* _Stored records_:
+++++

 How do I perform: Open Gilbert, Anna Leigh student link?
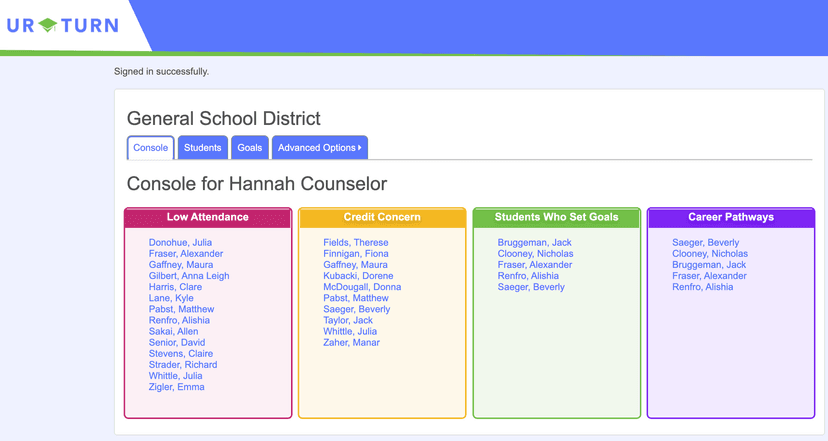tap(189, 276)
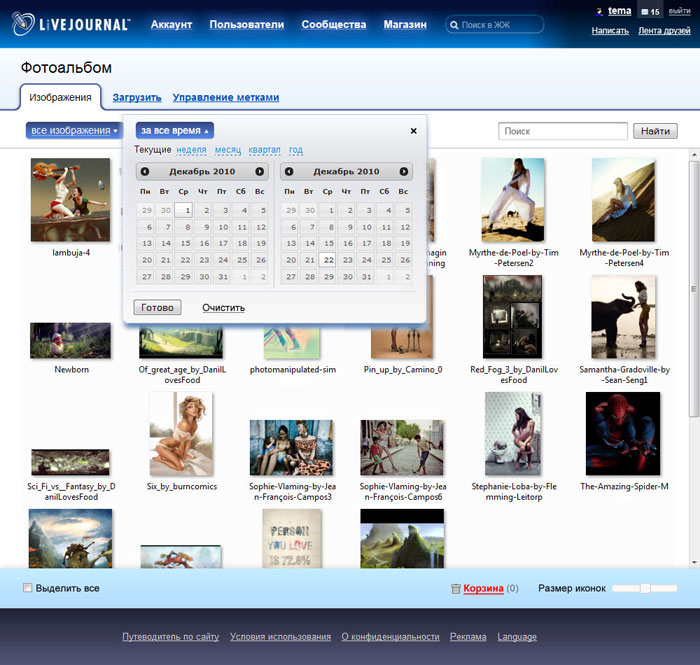Click the Поиск input field
700x665 pixels.
click(x=563, y=131)
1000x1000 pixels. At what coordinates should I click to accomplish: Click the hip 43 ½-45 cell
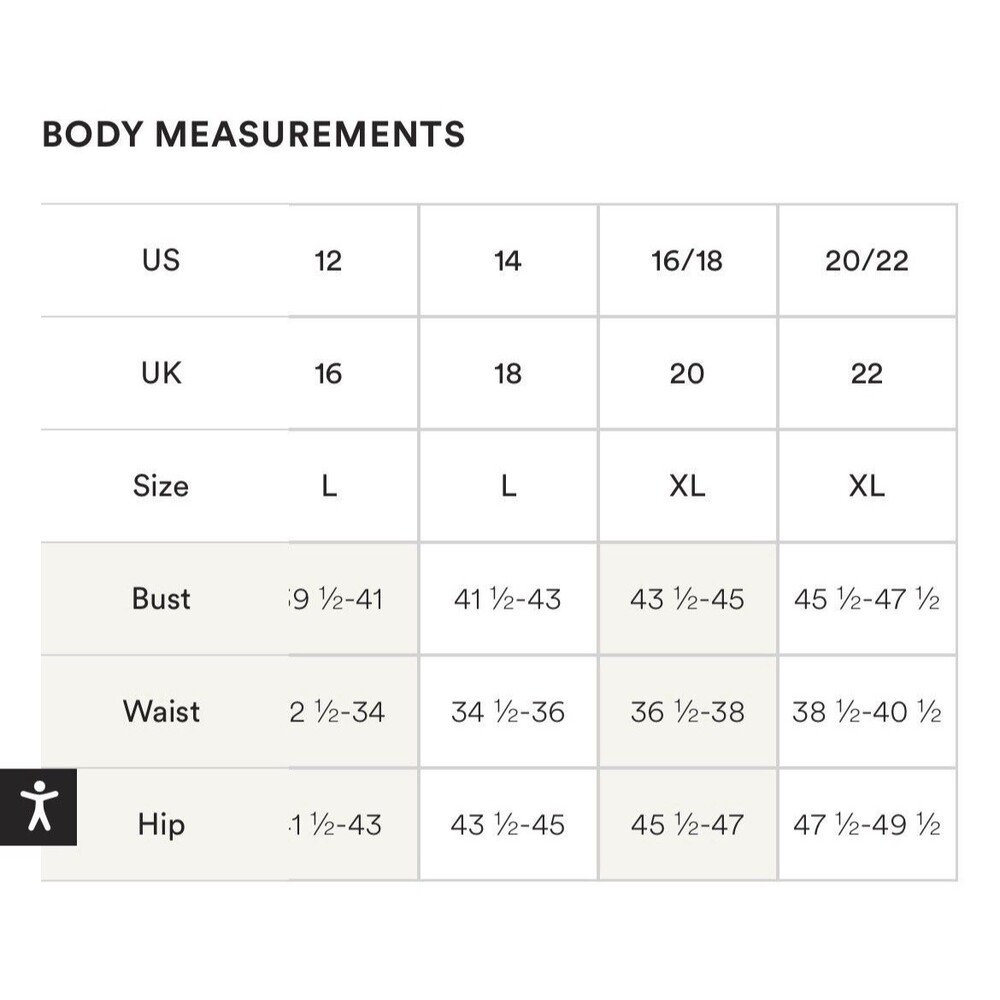508,825

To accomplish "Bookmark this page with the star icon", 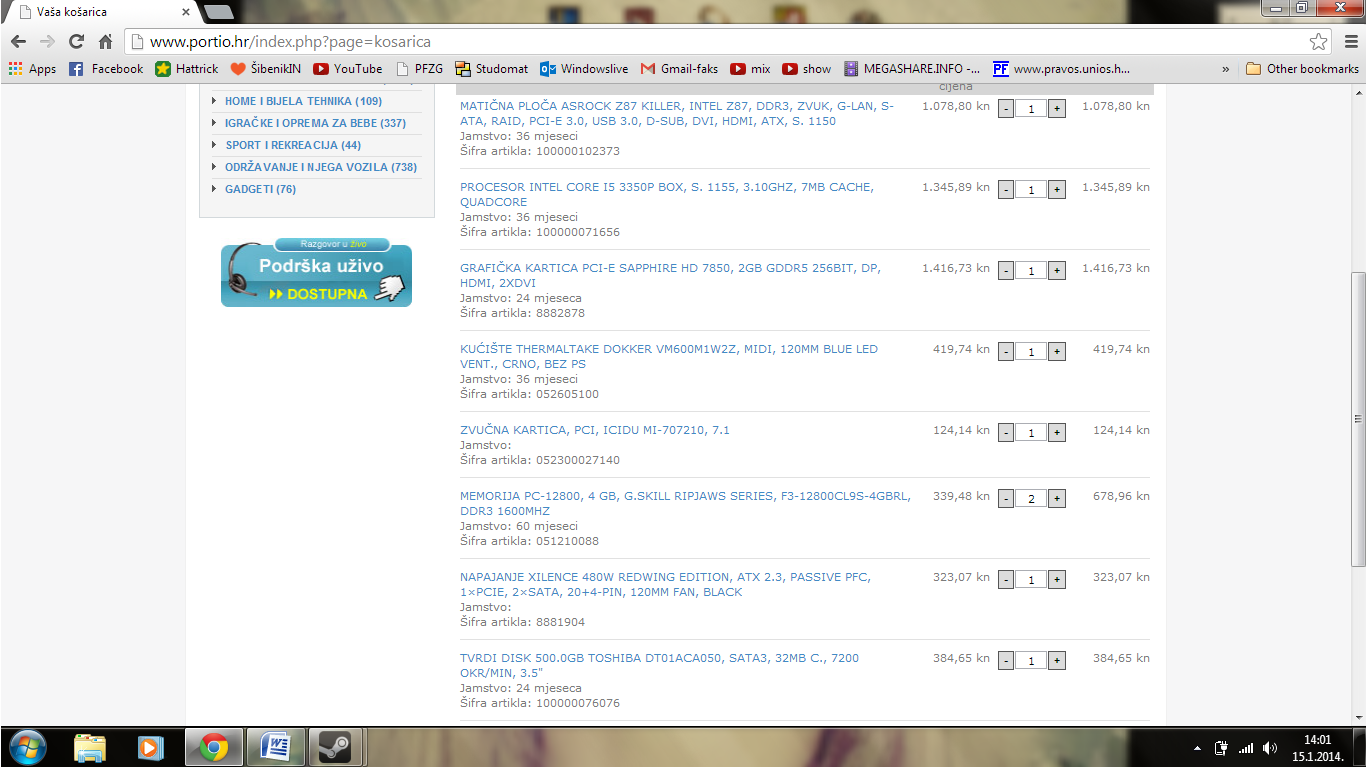I will coord(1319,42).
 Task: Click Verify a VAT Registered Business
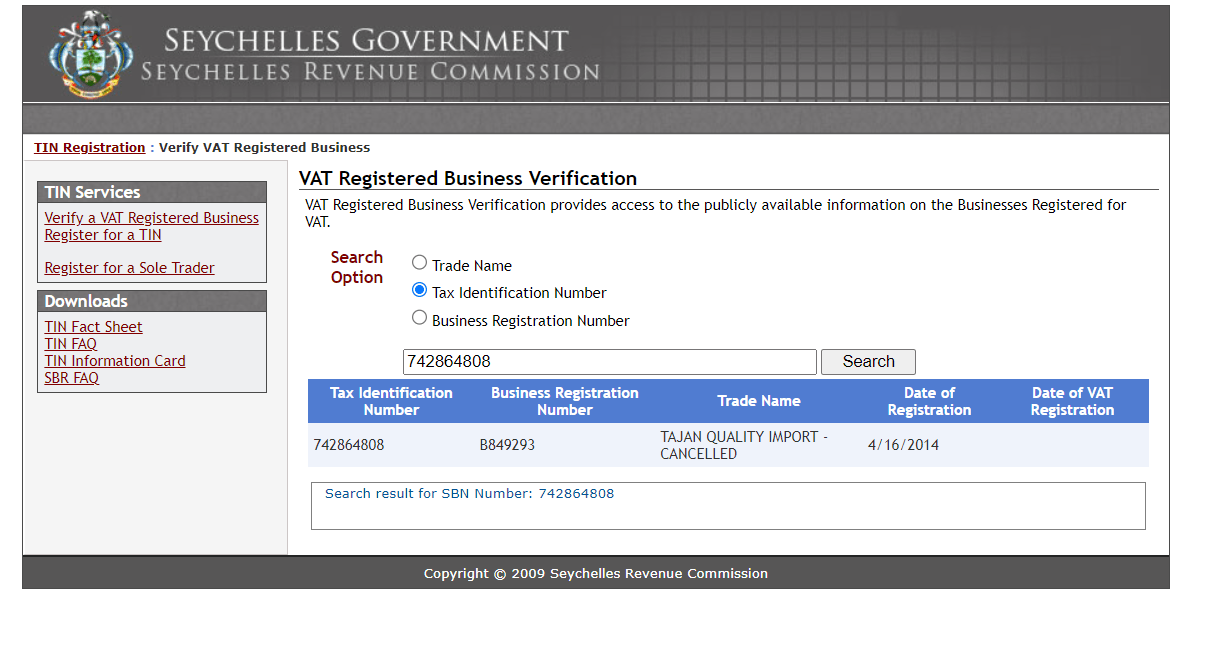pos(151,217)
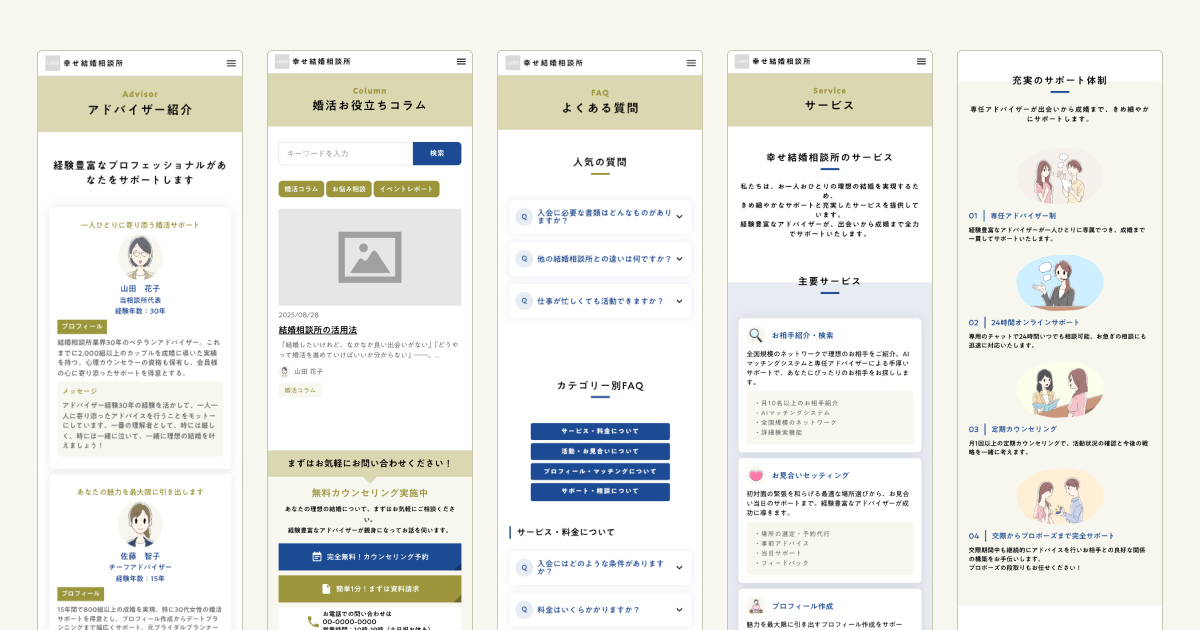This screenshot has height=630, width=1200.
Task: Click the Q icon beside the 仕事が忙しくても question
Action: (x=525, y=300)
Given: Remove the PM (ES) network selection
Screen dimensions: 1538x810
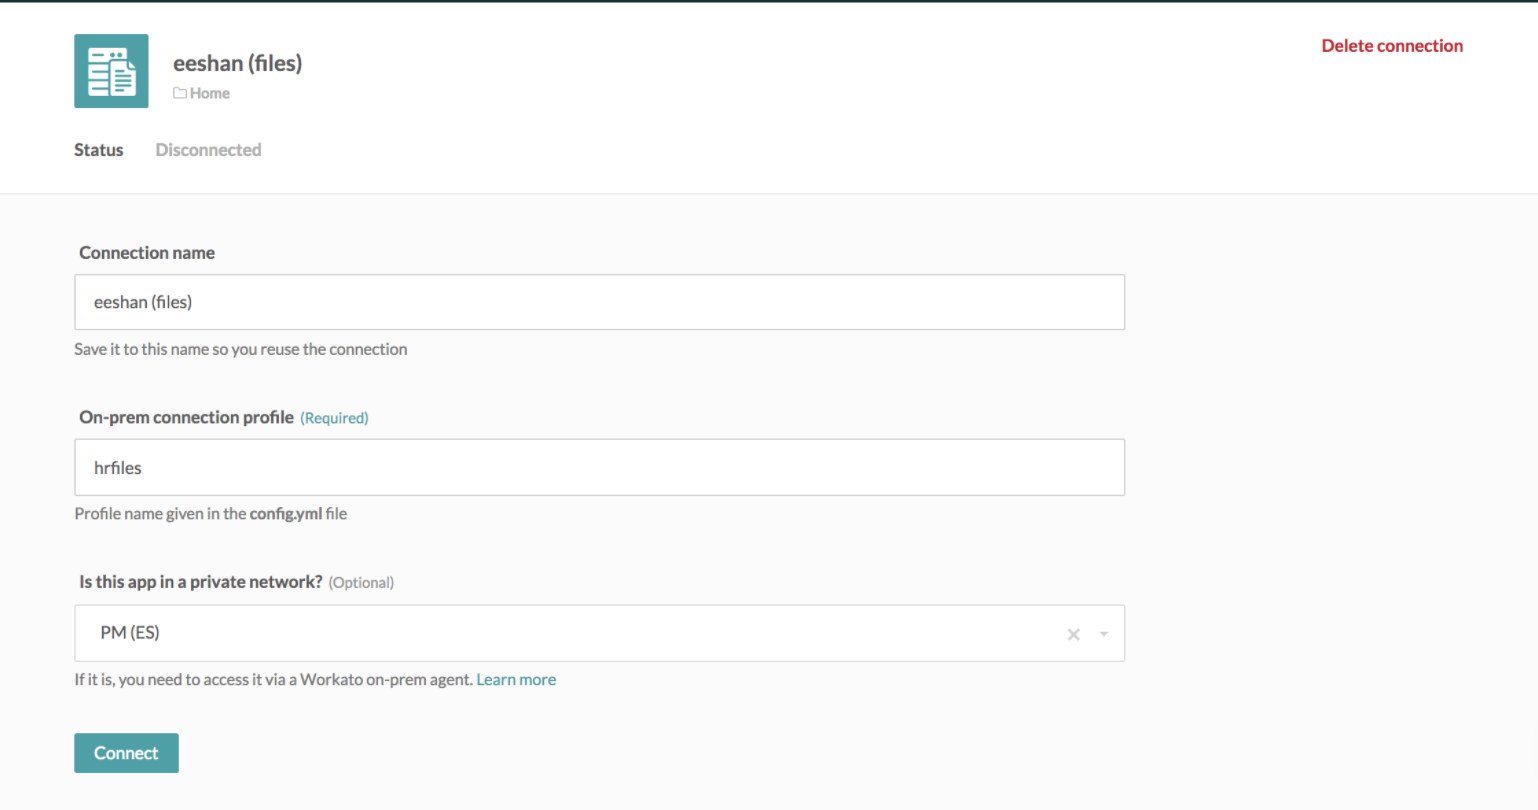Looking at the screenshot, I should tap(1073, 633).
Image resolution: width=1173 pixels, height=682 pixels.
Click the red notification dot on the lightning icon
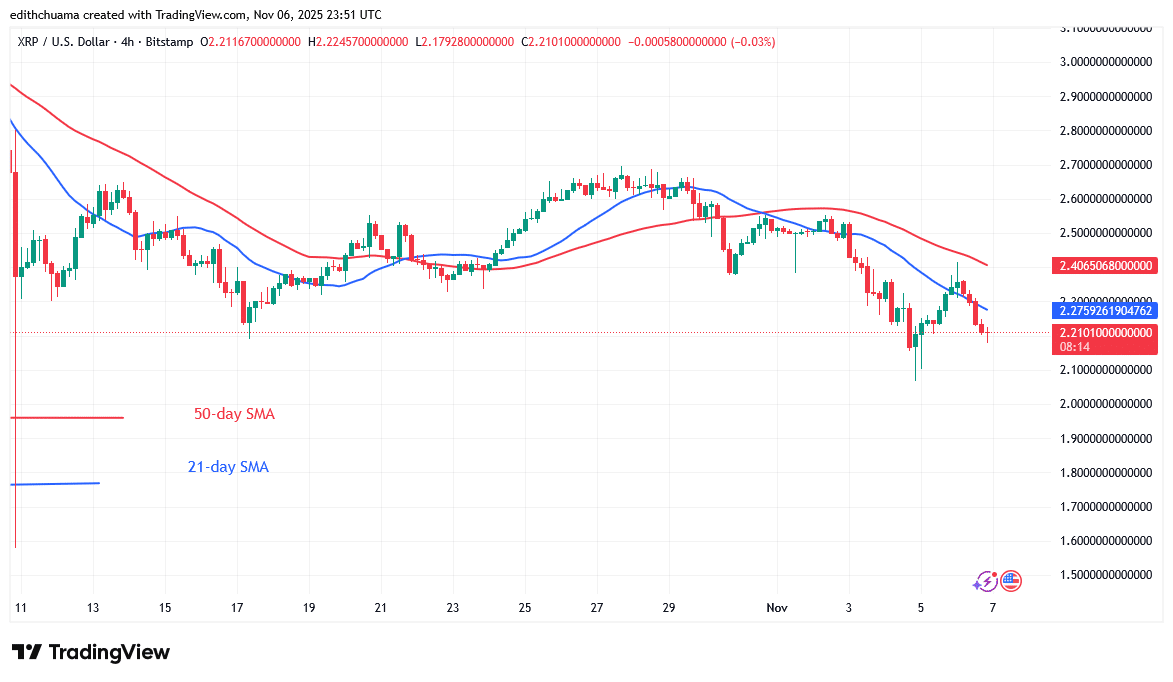click(x=994, y=574)
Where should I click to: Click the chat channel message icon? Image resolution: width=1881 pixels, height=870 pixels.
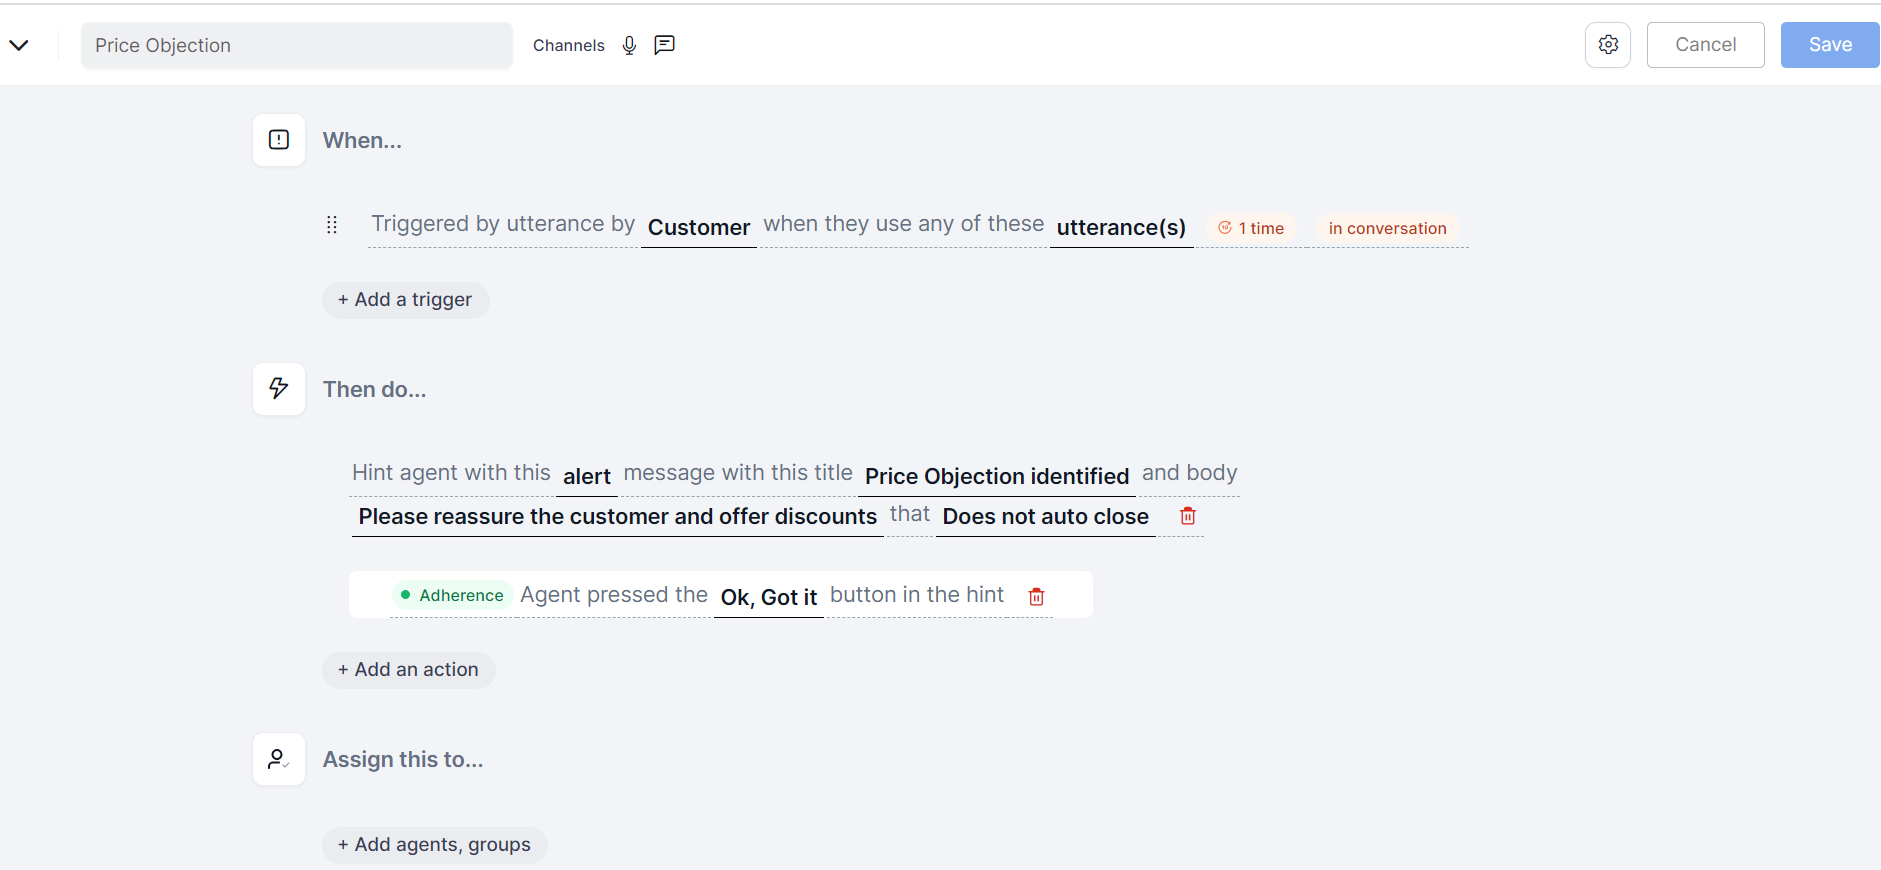tap(664, 45)
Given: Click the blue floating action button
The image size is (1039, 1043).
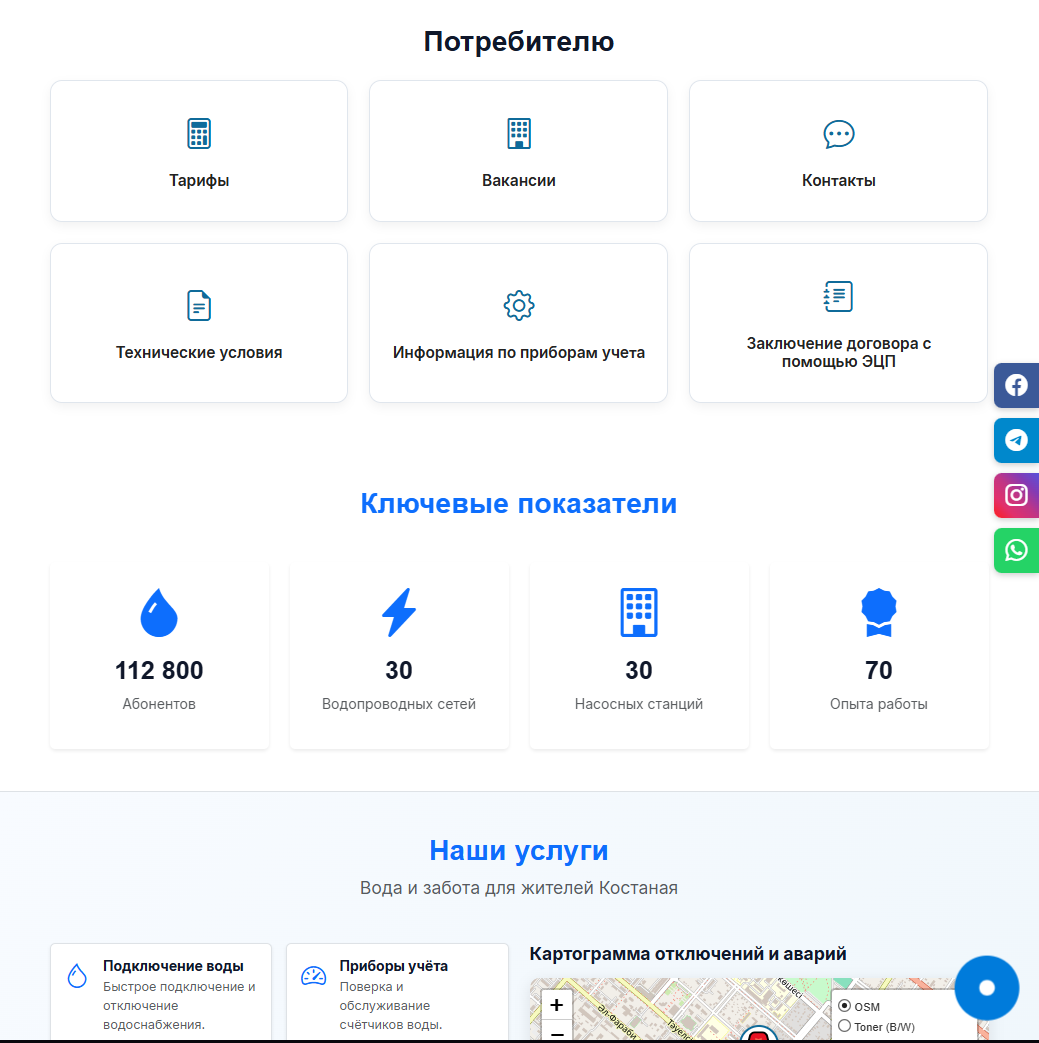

+++++

* _Task directions_: Please copy exactly the lines from the one containing "Where should I" through the end of the records above, leaving out every picture.

* _Answer space_:
Where should I click to: Click the chat channel message icon? Image resolution: width=1881 pixels, height=870 pixels.
tap(664, 45)
Given: Click the blue floating action button
The image size is (1039, 1043).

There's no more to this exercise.